Suppose we want to search for some CDR3 sequences in a number of repertoires:
cmv <- data.frame(CDR3.amino.acid.sequence = c('CASSSANYGYTF', 'CSVGRAQNEQFF', 'CASSLTGNTEAFF', 'CASSALGGAGTGELFF', 'CASSLIGVSSYNEQFF'),
V.genes = c('TRBV4-1', 'TRBV4-1', 'TRBV4-1', 'TRBV4-1', 'TRBV4-1'), stringsAsFactors = F)
cmv
## CDR3.amino.acid.sequence V.genes
## 1 CASSSANYGYTF TRBV4-1
## 2 CSVGRAQNEQFF TRBV4-1
## 3 CASSLTGNTEAFF TRBV4-1
## 4 CASSALGGAGTGELFF TRBV4-1
## 5 CASSLIGVSSYNEQFF TRBV4-1
We will search for them using all methods of matching (exact, hamming or levenshtein) and with and without matching by V-segment.
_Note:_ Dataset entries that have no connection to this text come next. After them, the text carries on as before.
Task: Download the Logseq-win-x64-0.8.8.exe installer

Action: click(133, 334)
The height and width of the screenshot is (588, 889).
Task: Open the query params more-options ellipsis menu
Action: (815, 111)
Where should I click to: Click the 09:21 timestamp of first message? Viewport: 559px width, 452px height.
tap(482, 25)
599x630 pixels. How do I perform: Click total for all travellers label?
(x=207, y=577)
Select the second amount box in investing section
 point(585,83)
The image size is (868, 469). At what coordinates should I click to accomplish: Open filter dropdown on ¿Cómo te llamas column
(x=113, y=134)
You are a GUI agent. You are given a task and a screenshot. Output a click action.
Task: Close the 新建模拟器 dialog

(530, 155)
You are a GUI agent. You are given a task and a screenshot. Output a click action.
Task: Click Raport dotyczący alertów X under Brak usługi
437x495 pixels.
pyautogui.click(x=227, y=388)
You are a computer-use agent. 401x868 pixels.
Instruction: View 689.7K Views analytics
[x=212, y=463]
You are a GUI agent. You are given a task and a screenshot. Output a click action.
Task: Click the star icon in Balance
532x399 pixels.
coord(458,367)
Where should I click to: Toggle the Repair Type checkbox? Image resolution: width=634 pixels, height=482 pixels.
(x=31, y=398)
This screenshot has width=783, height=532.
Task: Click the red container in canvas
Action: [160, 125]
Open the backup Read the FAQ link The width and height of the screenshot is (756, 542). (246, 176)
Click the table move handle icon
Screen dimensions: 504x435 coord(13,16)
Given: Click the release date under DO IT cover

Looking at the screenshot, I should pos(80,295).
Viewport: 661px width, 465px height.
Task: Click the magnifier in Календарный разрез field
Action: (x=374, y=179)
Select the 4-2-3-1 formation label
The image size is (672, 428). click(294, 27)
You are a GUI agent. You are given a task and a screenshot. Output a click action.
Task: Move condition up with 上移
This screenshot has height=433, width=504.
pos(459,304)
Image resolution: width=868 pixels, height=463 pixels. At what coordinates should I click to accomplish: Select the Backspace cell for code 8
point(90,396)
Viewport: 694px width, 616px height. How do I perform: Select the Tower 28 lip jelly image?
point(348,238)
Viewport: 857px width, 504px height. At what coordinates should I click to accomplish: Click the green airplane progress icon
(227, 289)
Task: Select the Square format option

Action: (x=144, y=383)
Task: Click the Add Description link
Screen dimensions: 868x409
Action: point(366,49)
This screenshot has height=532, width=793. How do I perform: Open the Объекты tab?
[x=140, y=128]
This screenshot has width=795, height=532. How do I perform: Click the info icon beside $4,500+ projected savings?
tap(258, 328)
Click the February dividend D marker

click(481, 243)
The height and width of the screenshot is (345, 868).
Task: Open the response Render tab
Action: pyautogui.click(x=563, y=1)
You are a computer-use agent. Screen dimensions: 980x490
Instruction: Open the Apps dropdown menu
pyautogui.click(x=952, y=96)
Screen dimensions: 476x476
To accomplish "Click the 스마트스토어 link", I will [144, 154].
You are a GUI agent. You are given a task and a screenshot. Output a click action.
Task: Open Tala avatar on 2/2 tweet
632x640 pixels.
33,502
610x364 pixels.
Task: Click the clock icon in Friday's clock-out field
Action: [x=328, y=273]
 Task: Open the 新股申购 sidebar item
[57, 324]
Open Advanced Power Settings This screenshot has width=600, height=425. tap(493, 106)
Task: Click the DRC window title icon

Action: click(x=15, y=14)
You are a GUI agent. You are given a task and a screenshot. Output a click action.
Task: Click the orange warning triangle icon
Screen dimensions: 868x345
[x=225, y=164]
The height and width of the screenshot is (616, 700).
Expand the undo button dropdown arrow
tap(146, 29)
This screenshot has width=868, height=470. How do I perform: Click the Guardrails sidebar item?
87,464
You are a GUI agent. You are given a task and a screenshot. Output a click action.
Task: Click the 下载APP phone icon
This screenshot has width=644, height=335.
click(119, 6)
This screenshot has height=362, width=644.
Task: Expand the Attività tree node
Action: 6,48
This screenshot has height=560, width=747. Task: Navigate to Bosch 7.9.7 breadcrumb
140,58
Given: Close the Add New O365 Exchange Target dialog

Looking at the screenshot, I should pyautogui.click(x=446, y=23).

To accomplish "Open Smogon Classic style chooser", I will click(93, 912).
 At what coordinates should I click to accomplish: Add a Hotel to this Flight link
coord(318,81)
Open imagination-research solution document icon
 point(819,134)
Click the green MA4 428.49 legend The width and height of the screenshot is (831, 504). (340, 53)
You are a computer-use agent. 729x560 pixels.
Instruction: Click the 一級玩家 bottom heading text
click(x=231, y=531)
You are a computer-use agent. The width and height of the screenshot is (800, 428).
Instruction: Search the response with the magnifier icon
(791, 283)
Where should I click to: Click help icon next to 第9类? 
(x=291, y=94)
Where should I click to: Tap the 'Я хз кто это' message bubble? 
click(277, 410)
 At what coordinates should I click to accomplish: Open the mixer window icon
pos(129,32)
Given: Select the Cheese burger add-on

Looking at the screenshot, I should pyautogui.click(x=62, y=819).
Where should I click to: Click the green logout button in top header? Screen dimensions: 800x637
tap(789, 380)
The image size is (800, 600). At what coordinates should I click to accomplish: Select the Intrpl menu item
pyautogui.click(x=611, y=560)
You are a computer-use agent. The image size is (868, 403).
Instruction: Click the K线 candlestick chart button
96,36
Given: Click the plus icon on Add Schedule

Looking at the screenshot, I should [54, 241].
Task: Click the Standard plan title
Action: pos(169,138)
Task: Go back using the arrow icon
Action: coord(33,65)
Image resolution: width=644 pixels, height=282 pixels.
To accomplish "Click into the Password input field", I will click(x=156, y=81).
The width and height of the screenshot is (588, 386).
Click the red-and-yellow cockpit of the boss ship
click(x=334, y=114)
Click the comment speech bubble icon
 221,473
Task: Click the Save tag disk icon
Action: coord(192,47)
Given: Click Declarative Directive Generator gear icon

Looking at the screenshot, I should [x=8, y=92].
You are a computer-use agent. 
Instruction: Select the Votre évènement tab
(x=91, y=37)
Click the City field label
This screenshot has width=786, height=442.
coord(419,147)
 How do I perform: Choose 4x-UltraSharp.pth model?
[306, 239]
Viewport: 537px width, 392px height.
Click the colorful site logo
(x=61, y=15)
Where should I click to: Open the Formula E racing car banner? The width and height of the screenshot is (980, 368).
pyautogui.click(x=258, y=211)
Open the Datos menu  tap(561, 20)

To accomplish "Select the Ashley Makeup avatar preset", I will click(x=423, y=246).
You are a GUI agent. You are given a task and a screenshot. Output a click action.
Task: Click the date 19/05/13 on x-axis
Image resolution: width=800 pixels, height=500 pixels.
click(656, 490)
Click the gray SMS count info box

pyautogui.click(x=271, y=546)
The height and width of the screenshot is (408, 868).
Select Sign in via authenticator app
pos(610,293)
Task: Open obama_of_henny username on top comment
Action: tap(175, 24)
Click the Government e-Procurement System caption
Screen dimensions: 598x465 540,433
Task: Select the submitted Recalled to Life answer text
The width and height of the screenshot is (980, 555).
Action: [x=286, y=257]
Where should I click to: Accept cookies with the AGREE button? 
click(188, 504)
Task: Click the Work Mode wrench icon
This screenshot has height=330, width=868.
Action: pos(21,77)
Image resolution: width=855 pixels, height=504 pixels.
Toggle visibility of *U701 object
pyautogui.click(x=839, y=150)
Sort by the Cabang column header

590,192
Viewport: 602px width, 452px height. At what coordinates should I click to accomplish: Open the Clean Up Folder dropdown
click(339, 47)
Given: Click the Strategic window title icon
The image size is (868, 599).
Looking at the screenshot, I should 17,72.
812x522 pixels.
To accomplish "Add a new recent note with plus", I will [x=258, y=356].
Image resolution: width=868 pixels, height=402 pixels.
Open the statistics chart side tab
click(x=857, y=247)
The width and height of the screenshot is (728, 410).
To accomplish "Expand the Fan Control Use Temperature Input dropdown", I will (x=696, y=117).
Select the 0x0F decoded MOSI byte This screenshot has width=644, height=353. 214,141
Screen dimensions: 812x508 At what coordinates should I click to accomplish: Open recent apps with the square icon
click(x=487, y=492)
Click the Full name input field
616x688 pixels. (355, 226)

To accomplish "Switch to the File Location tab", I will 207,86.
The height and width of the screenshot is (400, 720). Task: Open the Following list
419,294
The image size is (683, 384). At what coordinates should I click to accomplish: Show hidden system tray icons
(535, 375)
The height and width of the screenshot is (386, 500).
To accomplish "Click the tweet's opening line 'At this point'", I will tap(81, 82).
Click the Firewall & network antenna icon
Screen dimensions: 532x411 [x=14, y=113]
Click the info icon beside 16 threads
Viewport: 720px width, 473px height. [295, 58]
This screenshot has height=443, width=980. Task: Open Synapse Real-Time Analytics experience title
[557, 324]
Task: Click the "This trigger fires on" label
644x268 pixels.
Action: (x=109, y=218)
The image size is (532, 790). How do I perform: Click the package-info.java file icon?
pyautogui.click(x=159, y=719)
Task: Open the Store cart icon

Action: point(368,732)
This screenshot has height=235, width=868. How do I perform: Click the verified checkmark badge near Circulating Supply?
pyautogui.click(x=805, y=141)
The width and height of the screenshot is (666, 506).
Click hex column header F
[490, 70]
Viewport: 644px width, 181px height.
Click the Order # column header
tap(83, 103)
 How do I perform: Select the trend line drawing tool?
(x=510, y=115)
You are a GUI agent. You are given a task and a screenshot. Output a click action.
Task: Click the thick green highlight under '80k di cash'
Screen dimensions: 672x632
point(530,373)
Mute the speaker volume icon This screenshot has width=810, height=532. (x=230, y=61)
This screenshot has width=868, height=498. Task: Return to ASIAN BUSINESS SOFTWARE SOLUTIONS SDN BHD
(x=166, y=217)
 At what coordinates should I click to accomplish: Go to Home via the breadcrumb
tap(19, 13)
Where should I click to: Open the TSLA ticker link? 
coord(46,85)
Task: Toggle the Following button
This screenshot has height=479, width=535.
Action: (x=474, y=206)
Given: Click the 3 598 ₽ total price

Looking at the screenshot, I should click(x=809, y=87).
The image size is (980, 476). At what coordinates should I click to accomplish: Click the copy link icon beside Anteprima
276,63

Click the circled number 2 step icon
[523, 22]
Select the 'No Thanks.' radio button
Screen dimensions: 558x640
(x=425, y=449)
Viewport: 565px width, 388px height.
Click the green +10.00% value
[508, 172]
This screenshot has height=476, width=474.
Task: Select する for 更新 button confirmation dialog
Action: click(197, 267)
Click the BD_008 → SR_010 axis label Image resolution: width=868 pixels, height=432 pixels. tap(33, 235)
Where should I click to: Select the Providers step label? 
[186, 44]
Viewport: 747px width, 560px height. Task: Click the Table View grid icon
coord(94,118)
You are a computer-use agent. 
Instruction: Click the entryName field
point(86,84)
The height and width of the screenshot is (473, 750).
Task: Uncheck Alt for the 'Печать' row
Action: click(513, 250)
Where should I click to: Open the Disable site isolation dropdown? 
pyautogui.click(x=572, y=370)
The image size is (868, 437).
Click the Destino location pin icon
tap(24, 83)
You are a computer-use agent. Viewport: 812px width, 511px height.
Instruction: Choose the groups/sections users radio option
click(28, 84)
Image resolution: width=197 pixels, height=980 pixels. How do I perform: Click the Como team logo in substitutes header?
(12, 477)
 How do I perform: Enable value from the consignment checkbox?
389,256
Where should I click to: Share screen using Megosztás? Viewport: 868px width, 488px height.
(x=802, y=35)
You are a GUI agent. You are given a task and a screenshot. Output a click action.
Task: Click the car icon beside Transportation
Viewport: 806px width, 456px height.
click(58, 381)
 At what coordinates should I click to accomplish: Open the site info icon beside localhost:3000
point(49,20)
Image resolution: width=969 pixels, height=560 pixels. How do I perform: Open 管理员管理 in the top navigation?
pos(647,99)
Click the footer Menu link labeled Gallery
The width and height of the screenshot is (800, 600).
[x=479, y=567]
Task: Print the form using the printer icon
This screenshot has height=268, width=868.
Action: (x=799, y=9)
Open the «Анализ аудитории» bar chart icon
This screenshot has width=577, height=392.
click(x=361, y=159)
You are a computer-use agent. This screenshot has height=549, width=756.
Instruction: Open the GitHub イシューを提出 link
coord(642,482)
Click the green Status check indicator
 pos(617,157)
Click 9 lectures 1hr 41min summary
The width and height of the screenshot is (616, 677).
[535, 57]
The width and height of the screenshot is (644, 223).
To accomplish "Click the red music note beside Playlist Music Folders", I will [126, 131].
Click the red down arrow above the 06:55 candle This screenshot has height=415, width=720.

Also, for the first case (exact matching and without V gene) we return “Total.insertions” column along with the “Read.count” column, and for the second case output will be a “Rank” - rank (generated by set.rank
) of a clone or a clonotype in a data frame.
twb <- set.rank(twb)
# Case 1.
cmv.imm.ex <-
find.clonotypes(.data = twb[1:2], .targets = cmv[,1], .method = 'exact',
.col.name = c('Read.count', 'Total.insertions'),
.verbose = F)
head(cmv.imm.ex)
## CDR3.amino.acid.sequence Read.count.Subj.A Read.count.Subj.B
## CASSALGGAGTGELFF CASSALGGAGTGELFF 153 319
## CASSALGGAGTGELFF.1 CASSALGGAGTGELFF NA 35
## CASSLTGNTEAFF CASSLTGNTEAFF 35 263
## CASSLTGNTEAFF.1 CASSLTGNTEAFF 35 35
## CASSLTGNTEAFF.2 CASSLTGNTEAFF NA 28
## CASSSANYGYTF CASSSANYGYTF NA 15320
## Total.insertions.Subj.A Total.insertions.Subj.B
## CASSALGGAGTGELFF 9 10
## CASSALGGAGTGELFF.1 NA 9
## CASSLTGNTEAFF 2 2
## CASSLTGNTEAFF.1 1 0
## CASSLTGNTEAFF.2 NA 1
## CASSSANYGYTF NA 1
# Case 2.
# Search for CDR3 sequences with hamming distance <= 1
# to the one of the cmv$CDR3.amino.acid.sequence with
# matching V genes. Return ranks of found sequences.
cmv.imm.hamm.v <-
find.clonotypes(twb[1:3], cmv, 'hamm', 'Rank',
.target.col = c('CDR3.amino.acid.sequence',
'V.gene'),
.verbose = F)
head(cmv.imm.hamm.v)
## CDR3.amino.acid.sequence V.gene Rank.Subj.A Rank.Subj.B
## CASSALGGAGTGELFF CASSALGGAGTGELFF TRBV4-1 NA NA
## CASSLIGVSSYNEQFF CASSLIGVSSYNEQFF TRBV4-1 NA NA
## CASSLTGNTEAFF CASSLTGNTEAFF TRBV4-1 NA NA
## CASSSANYGYTF CASSSANYGYTF TRBV4-1 NA NA
## CSVGRAQNEQFF CSVGRAQNEQFF TRBV4-1 NA NA
## Rank.Subj.C
## CASSALGGAGTGELFF NA
## CASSLIGVSSYNEQFF NA
## CASSLTGNTEAFF NA
## CASSSANYGYTF NA
## CSVGRAQNEQFF NA
# Case 3.
# Similar to the previous example, except
# using levenshtein distance and the "Read.count" column.
cmv.imm.lev.v <-
find.clonotypes(twb[1:3], cmv, 'lev',
.target.col = c('CDR3.amino.acid.sequence', 'V.gene'),
.verbose = F)
head(cmv.imm.lev.v)
## CDR3.amino.acid.sequence V.gene Read.count.Subj.A
## CASSALGGAGTGELFF CASSALGGAGTGELFF TRBV4-1 NA
## CASSLIGVSSYNEQFF CASSLIGVSSYNEQFF TRBV4-1 NA
## CASSLTGNTEAFF CASSLTGNTEAFF TRBV4-1 NA
## CASSSANYGYTF CASSSANYGYTF TRBV4-1 NA
## CSVGRAQNEQFF CSVGRAQNEQFF TRBV4-1 NA
## Read.count.Subj.B Read.count.Subj.C
## CASSALGGAGTGELFF NA NA
## CASSLIGVSSYNEQFF NA NA
## CASSLTGNTEAFF NA NA
## CASSSANYGYTF NA NA
## CSVGRAQNEQFF NA NA
Variable and Joining gene usage (V-usage and J-usage) are important characteristics of repertoires. To access and compare them among repertoires tcR provides a few useful functions.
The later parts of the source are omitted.